Will our new R1 status allow UL to raise their admission criteria as well as tuition? Anyone have insight?
Not sure how much autonomy the university has in raising the entrance standards. Is it possible? Maybe a little.
No school other than LSU is allowed to raise tuition without legislative approval. University of Louisiana system schools can raise fees by up to 10%(?) without legislative approval. That is a significant distinction since the TOPS program covers tuition and not fees. For a Louisiana student who has earned TOPS it means that it cost less for them to attend LSU than it does for them to attend UL.
As far as admission criteria. Even the Ivy League has reduced their criteria. It would be political suicide to raise the admission criteria in the current environment. Like it or not politics are important in public higher education and upping admission criteria based on test scores and grades at this point would be asking for a lot of trouble.
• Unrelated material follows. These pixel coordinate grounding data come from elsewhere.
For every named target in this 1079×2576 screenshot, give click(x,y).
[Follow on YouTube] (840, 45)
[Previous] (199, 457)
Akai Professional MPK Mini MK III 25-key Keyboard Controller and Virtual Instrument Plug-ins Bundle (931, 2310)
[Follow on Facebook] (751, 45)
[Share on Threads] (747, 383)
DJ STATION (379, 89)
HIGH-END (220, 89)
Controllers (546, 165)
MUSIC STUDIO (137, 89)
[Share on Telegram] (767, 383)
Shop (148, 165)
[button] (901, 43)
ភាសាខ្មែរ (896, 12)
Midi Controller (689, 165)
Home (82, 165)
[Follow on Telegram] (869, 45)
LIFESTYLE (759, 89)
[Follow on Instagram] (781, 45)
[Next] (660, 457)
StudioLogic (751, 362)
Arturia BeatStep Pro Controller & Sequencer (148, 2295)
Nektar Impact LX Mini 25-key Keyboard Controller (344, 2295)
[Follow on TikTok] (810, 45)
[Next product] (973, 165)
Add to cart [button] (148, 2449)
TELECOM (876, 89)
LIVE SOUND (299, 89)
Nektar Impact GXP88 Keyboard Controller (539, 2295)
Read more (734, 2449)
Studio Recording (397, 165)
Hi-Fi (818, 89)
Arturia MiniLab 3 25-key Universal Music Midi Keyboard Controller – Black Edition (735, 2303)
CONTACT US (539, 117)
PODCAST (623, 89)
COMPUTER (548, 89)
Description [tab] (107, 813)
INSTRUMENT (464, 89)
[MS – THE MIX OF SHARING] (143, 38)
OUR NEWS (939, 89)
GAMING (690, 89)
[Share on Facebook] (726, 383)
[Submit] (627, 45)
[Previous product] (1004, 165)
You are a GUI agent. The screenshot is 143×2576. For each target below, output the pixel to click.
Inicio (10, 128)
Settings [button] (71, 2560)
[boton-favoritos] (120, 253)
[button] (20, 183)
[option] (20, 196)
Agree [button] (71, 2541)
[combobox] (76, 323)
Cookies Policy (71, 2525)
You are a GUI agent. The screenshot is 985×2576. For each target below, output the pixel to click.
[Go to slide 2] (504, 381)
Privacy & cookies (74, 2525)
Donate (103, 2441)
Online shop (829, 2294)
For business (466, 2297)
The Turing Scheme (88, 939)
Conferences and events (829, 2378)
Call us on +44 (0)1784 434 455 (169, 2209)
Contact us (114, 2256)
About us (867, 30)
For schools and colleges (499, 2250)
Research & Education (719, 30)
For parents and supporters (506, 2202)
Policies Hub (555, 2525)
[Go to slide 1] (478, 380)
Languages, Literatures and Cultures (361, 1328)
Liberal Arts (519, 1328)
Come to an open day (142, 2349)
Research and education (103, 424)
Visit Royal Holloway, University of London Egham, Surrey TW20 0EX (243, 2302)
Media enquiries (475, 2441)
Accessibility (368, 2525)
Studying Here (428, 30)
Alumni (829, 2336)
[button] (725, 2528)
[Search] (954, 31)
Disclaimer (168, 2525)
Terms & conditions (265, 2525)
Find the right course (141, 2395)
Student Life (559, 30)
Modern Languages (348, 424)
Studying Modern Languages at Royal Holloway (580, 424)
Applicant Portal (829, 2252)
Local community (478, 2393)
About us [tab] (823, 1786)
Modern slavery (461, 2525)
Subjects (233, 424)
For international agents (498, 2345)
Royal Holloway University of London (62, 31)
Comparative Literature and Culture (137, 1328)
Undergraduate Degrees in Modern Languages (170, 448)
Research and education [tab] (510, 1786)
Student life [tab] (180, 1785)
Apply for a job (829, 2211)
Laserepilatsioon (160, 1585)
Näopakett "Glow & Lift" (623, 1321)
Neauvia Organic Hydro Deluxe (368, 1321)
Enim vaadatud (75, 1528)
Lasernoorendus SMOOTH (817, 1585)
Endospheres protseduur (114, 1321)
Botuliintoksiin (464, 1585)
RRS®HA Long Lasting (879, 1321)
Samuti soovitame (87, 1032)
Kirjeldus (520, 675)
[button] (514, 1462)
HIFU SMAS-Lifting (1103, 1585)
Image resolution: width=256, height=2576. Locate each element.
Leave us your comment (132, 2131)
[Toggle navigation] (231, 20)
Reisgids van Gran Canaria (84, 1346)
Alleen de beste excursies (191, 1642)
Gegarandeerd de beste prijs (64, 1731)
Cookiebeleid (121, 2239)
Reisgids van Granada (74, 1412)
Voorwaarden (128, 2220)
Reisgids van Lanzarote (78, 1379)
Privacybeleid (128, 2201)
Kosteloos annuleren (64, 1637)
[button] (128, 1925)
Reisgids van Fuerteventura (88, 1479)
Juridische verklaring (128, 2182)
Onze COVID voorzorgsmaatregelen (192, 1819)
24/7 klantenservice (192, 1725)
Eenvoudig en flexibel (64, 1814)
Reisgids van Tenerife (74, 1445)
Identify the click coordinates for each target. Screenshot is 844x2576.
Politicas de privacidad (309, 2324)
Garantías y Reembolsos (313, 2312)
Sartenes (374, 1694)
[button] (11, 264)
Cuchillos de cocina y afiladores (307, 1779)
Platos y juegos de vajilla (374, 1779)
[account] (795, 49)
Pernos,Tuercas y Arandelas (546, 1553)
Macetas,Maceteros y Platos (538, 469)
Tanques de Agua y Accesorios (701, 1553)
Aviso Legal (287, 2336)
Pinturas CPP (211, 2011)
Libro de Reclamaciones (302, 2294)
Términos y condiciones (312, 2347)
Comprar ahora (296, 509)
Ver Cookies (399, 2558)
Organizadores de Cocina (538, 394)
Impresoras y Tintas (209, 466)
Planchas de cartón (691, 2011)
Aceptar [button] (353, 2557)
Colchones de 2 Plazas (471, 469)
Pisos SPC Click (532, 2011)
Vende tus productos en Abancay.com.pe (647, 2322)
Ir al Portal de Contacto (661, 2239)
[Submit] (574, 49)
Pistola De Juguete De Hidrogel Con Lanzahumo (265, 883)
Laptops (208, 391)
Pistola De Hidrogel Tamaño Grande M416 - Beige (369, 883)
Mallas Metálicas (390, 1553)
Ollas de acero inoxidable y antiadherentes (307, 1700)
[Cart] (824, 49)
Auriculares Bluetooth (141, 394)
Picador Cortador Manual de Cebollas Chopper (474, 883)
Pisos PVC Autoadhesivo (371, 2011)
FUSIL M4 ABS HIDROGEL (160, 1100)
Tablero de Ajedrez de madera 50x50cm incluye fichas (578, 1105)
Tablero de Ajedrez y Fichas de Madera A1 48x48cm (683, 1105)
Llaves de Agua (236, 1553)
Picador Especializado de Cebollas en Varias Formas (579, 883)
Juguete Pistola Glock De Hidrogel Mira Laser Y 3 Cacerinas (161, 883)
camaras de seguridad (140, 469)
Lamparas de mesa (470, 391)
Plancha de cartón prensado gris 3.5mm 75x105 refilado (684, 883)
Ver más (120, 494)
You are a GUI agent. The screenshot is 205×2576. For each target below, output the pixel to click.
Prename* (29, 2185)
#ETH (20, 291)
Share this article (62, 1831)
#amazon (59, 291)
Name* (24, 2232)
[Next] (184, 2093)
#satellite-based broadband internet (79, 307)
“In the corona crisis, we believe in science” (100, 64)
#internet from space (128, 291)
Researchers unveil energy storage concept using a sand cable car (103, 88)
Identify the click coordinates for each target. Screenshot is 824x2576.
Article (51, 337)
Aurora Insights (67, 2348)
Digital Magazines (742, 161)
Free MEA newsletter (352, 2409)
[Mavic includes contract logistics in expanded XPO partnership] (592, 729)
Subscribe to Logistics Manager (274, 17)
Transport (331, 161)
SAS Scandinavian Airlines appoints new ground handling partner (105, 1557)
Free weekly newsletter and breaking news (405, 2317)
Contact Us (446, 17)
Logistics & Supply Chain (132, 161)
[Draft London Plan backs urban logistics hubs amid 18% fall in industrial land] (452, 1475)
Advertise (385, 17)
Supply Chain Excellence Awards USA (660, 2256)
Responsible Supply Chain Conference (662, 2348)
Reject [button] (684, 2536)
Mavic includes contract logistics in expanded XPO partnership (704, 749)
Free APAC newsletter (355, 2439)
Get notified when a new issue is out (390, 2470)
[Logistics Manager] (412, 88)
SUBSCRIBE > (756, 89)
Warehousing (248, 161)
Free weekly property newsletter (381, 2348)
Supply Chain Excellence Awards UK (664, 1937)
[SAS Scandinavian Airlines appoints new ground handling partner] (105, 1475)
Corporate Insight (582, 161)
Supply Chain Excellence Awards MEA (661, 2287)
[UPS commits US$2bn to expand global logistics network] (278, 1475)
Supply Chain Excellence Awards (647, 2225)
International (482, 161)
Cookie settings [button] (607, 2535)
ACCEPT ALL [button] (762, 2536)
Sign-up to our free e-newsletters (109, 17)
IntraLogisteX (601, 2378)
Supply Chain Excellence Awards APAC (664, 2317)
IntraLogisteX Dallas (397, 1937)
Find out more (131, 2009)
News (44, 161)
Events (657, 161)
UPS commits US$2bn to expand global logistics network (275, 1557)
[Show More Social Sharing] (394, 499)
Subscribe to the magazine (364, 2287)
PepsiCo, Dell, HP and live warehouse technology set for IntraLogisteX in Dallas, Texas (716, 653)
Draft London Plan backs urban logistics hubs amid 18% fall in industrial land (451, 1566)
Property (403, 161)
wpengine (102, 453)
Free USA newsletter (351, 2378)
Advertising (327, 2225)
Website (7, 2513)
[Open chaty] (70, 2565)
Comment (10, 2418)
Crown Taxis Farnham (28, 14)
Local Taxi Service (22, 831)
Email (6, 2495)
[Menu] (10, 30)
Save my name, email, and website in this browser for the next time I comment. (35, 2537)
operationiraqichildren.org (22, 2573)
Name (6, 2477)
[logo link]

SO PROUD of everything OUR University has accomplished this year!! Now I don't know if anyone has mentioned him in this thread, yet, but special thanks needs to go out to former president Ray Authement and his administration. THEY are the ones who got the ball rolling for this University to achieve this Tier R1 academic status. Lots of people on this board were angry and upset because Dr. Authement did not support athletics as many thought he should, but the fact is he was doing every thing he could to make this University the very best it could be academically, and put Dr. Savoie in a position to continue in that direction AND begin to focus on bringing our athletics up to the same high level.
Dr. Ray Authement deserves to be recognized for what has happened in the last few months!!!
#cULture
By your thinking let’s get back to our first president.
https://www.louisiana.edu/about-us/history/presidents
He established a short list of presidents guiding this university.
Currently averaging over twenty years. Stability, and USL’ing this has been a great thing.
Super news
He actively tried to suffocate athletics to death. We’d have been DIII with no athletic scholarship if it were up to him. He told coaches certain academic donors were off limits to solicit athletic donations from. He refused to allow the formation of an athletic booster fund, something people in the community tried to do since the 80s.
It wasn’t that he just didn’t like athletics. He pretty much had a hostility towards it. That is not a trait a real university president should have.
You are right in everything you wrote. One thing I would like to mention is that he became president right around the same time as our "death penalty" in basketball. Whether we liked it or not, he decided he was not going to let that happen again, in any sport, on his watch.
I'm not saying I liked it, because I didn't. But I can understand his view.